# Driving to perth



## Beerandpies (9/5/16)

Hi guys, I'm doing a Rd trip from Nowra to Perth. First overnight stop Mildura second Ceduna and unsure after that. Can you guys let me know where the good micro-breweries are along the way so I can stop for a look around and sample a few (at night of course).


----------



## spog (9/5/16)

Mildura has a brewpub/ brewery on the river front from there the next is at Wilkendene ? Its on the Vic side of the river when you approach Renmark when you get to Paringa turn right.
Look for the Woolshed Brewery,bung it into your Navman.
Bloody beautiful spot on the river and good brews.
After that its a dry trip for about 2000 km,turn left in WA and head along the southern coast then up towards Perth your spoilt for choice in the south of WA even before you get to Perth.!
You might be the first to post about Wilson Brewing ?


----------



## MastersBrewery (9/5/16)

Take the golf clubs, you can get in 9 holes of the worlds longest golf course.


----------



## Frothy1 (9/5/16)

Lamb shanks in Cocklebiddy is a must


----------



## Dan Pratt (9/5/16)

Take a detour and go,along the coast line and find pirate life.


----------



## Wardcliff (9/5/16)

Beerandpies said:


> Hi guys, I'm doing a Rd trip from Nowra to Perth. First overnight stop Mildura second Ceduna and unsure after that. Can you guys let me know where the good micro-breweries are along the way so I can stop for a look around and sample a few (at night of course).


Damn Beerandpies, I'm at the Basin, if I could fit in your suitcase, I'd stow away with you!

Safe travels and have a blast!!!

Cheers


----------



## sp0rk (10/5/16)

Pratty1 said:


> Take a detour and go,along the coast line and find pirate life.


They don't really have a taproom from what I'm told
We skipped it while in Adelaide not long ago, plenty of other breweries with bars or taprooms


----------



## Feldon (10/5/16)

Don't forget to watch _Wolf Creek _1 and 2 before leaving, just to give those night drives a bit of edge.

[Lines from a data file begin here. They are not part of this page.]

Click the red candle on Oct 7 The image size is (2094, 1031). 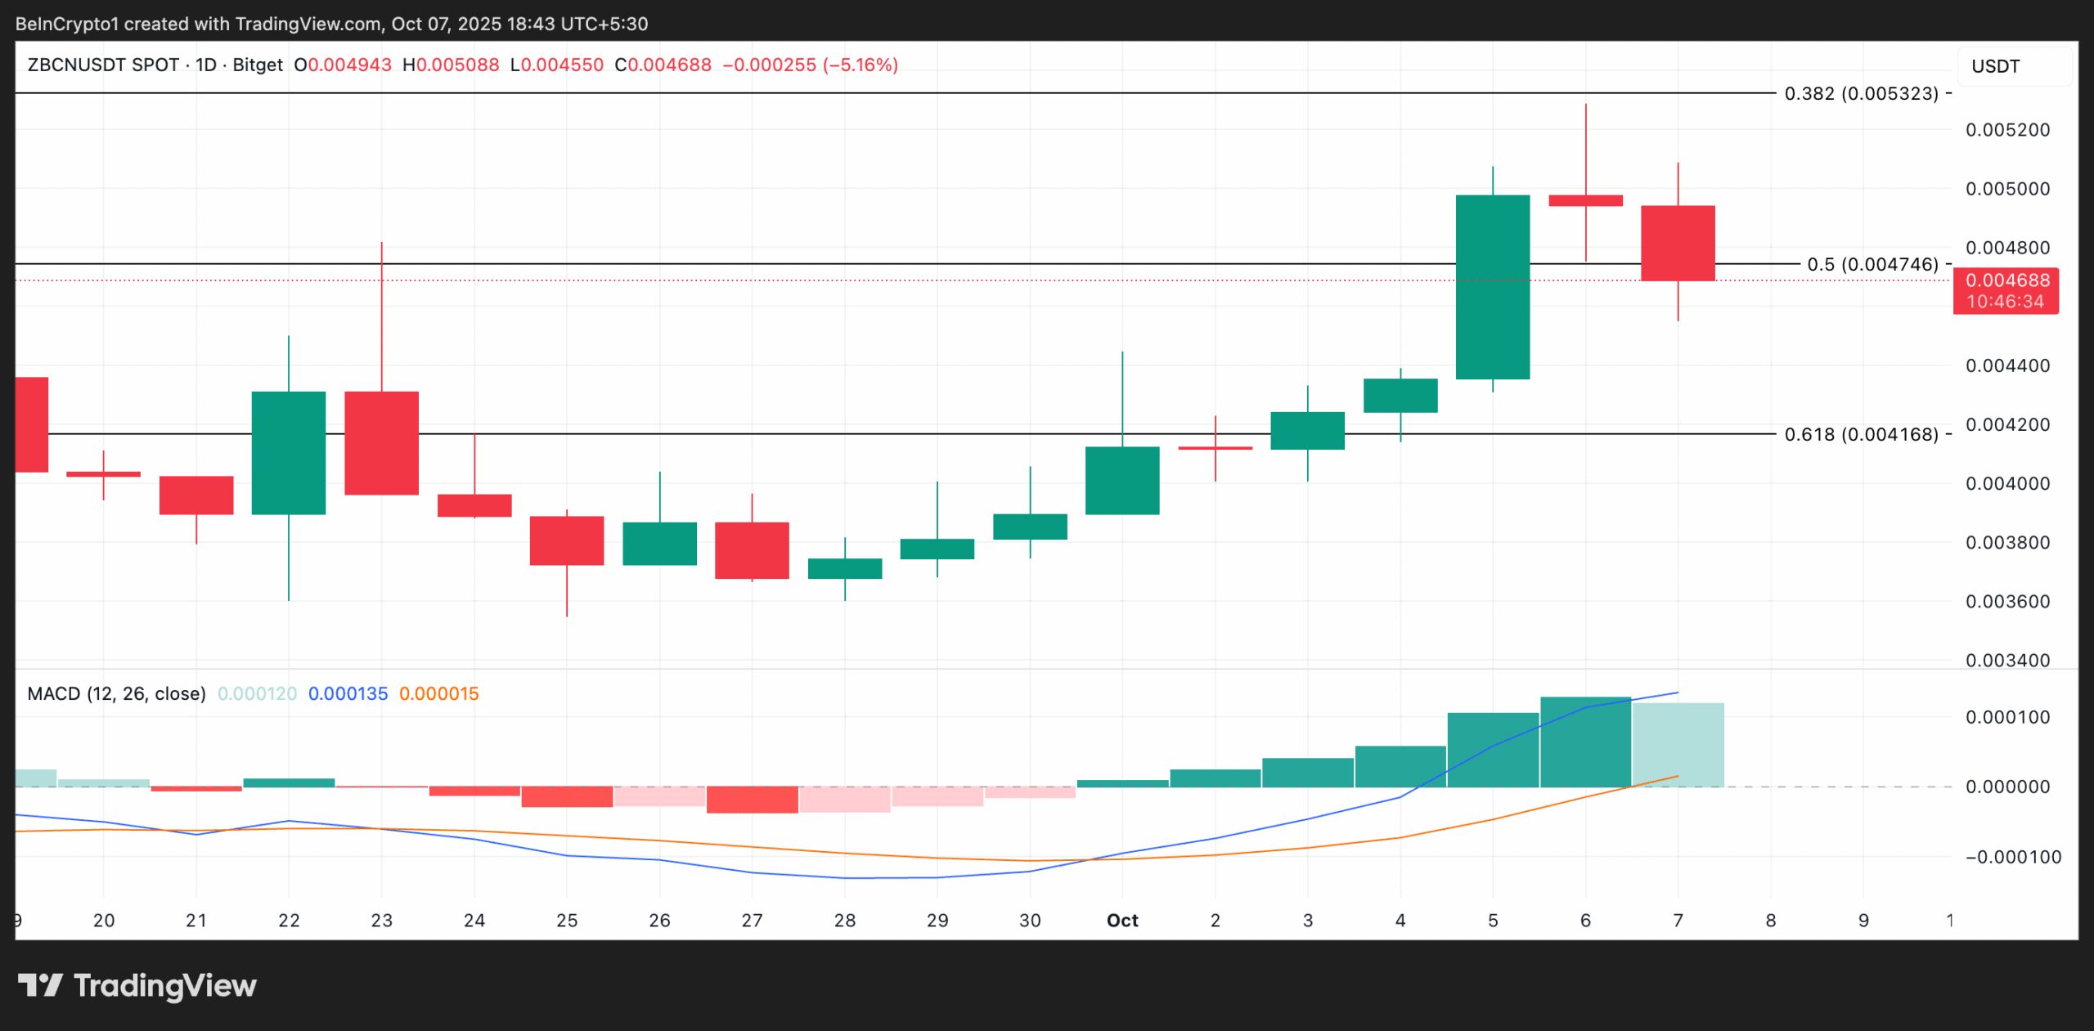click(x=1678, y=243)
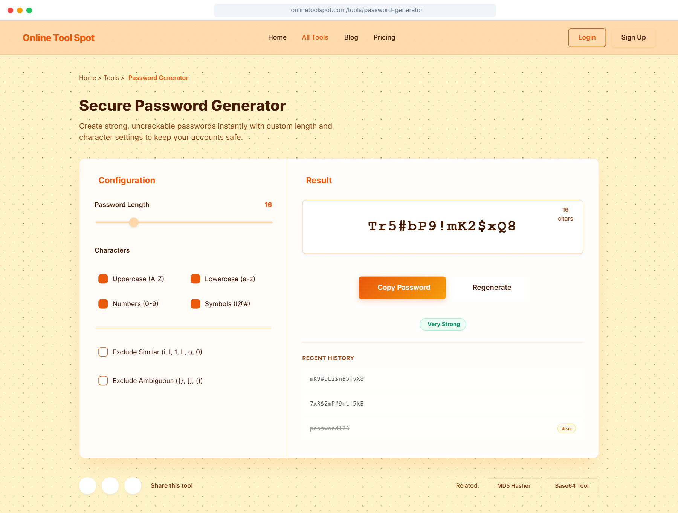Toggle off the Lowercase (a-z) option
This screenshot has height=513, width=678.
pos(195,279)
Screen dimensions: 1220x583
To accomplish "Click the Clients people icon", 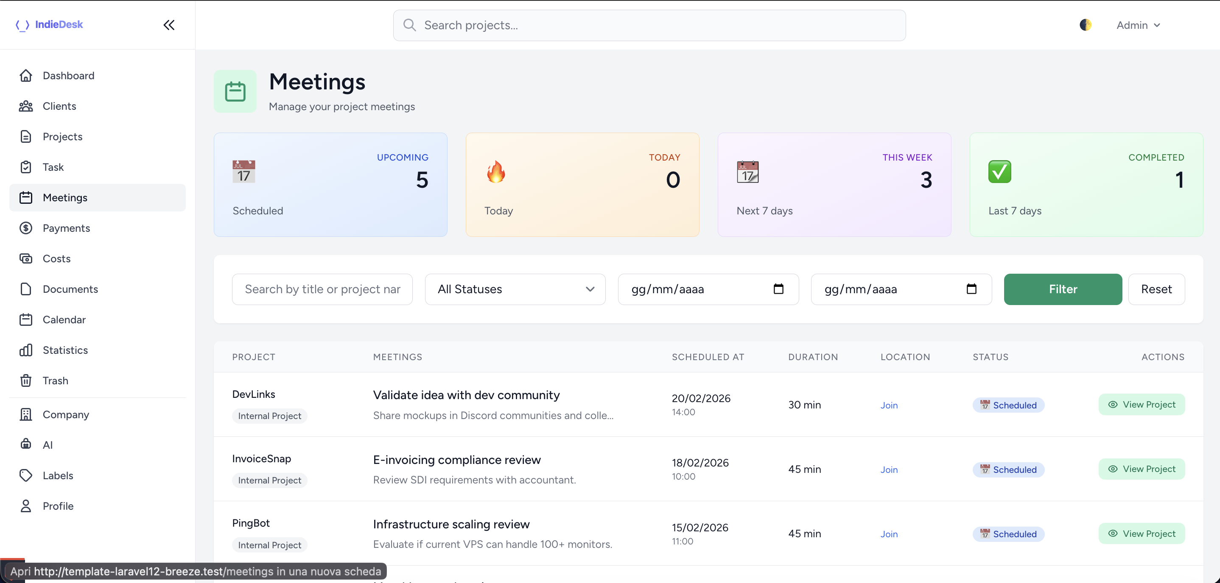I will (26, 106).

And watch out for the UFOs over the Nullarbor - bloody nuisance.


----------



## MastersBrewery (10/5/16)

And the RFDS landing on the highway.


----------



## spog (10/5/16)

Actually night driving across the Nullabor at night is fukn dangerous . Roo's,Wombats,Camels etc.
It'd be chill out and beer time for me,there are numerous areas where drivers/ campers stop for the night and have a bit of a get together,it's brilliant.
Not much in the way of beer choices from the bottlo or grog shop in Ceduna so if you want to stock up try Ian's bottlo on the west side of Port Augusta,as you come off the bridge you will see it on your left,can't miss it.
Next stop would be Kimba,nah buy your beers in Port Augusta as the prices escalate the further west you go.

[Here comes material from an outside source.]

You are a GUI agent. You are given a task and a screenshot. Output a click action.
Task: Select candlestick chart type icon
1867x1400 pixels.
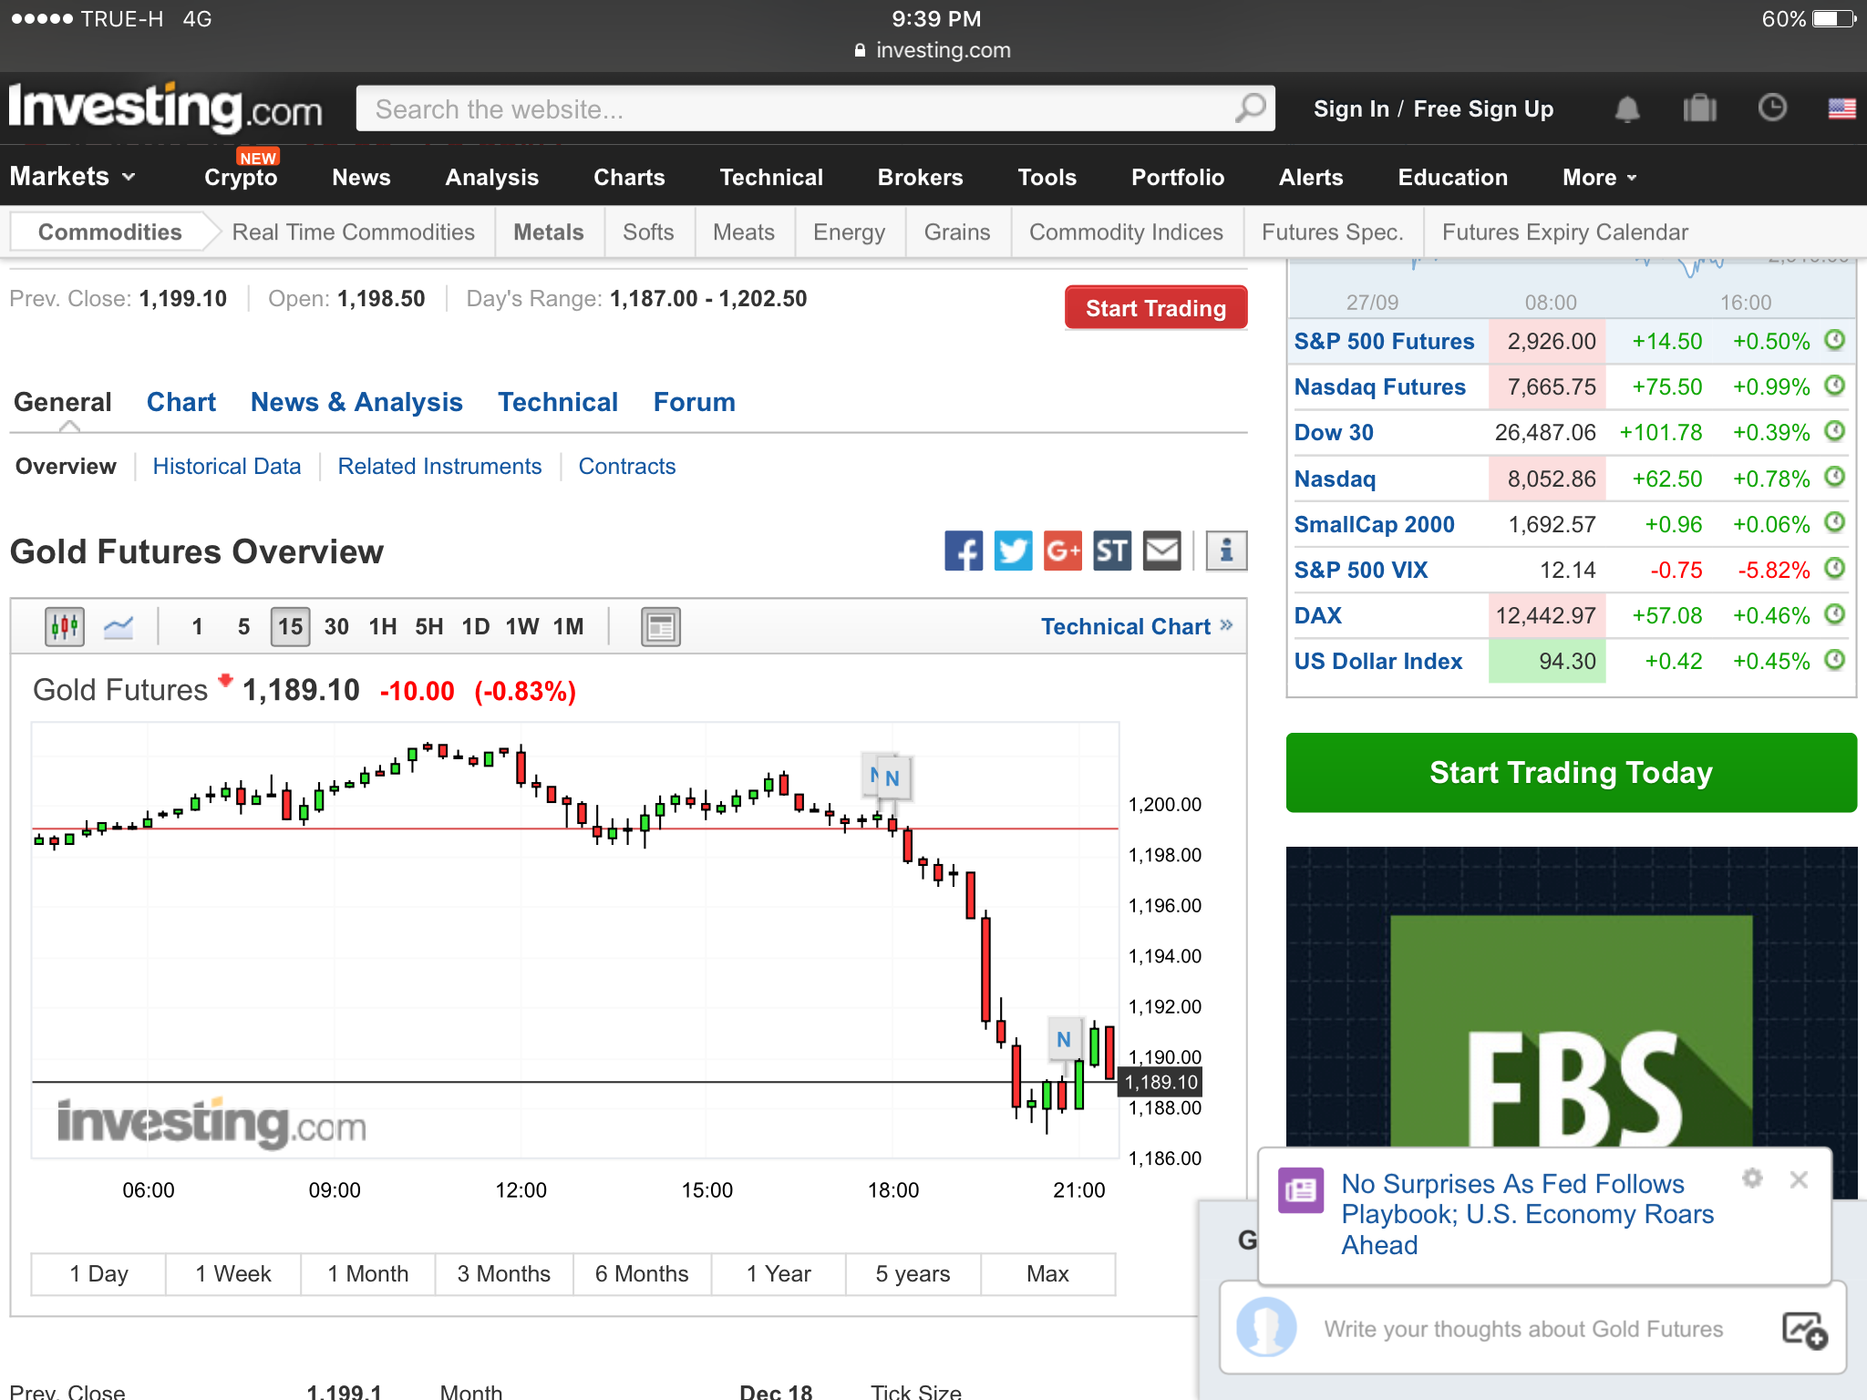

The local plod at Kimba is a .....,well it was when I was last there recently.
And the Highway Patrol are all over the place from (usually) Kimba heading west and worse from Ceduna onwards, real.....s


----------



## Velu (10/5/16)

Beaten track brewery in Kalgoorlie is good if you decide to take the inland route. As others have said, don't drive the Nullabor at night


----------



## Beerandpies (13/5/16)

Thanks for all of the info. I'll now plan to go the coastal route up to Margaret River. I've done the pirate life brewery before and would love to find a bottlo that stocks their beer so I don't need to go down to Adelaide to restock.


----------



## wobbly (13/5/16)

Depending on what you are driving if 4WD you can take the gravel off road from Madura to Esperance which cuts quite a few hundred kms of the trip compared with going into Norsman and then driving down to Esperance 

Cheers

w3


----------



## spog (14/5/16)

Available in Margaret River at Good fellas,give you something to look forward to.


----------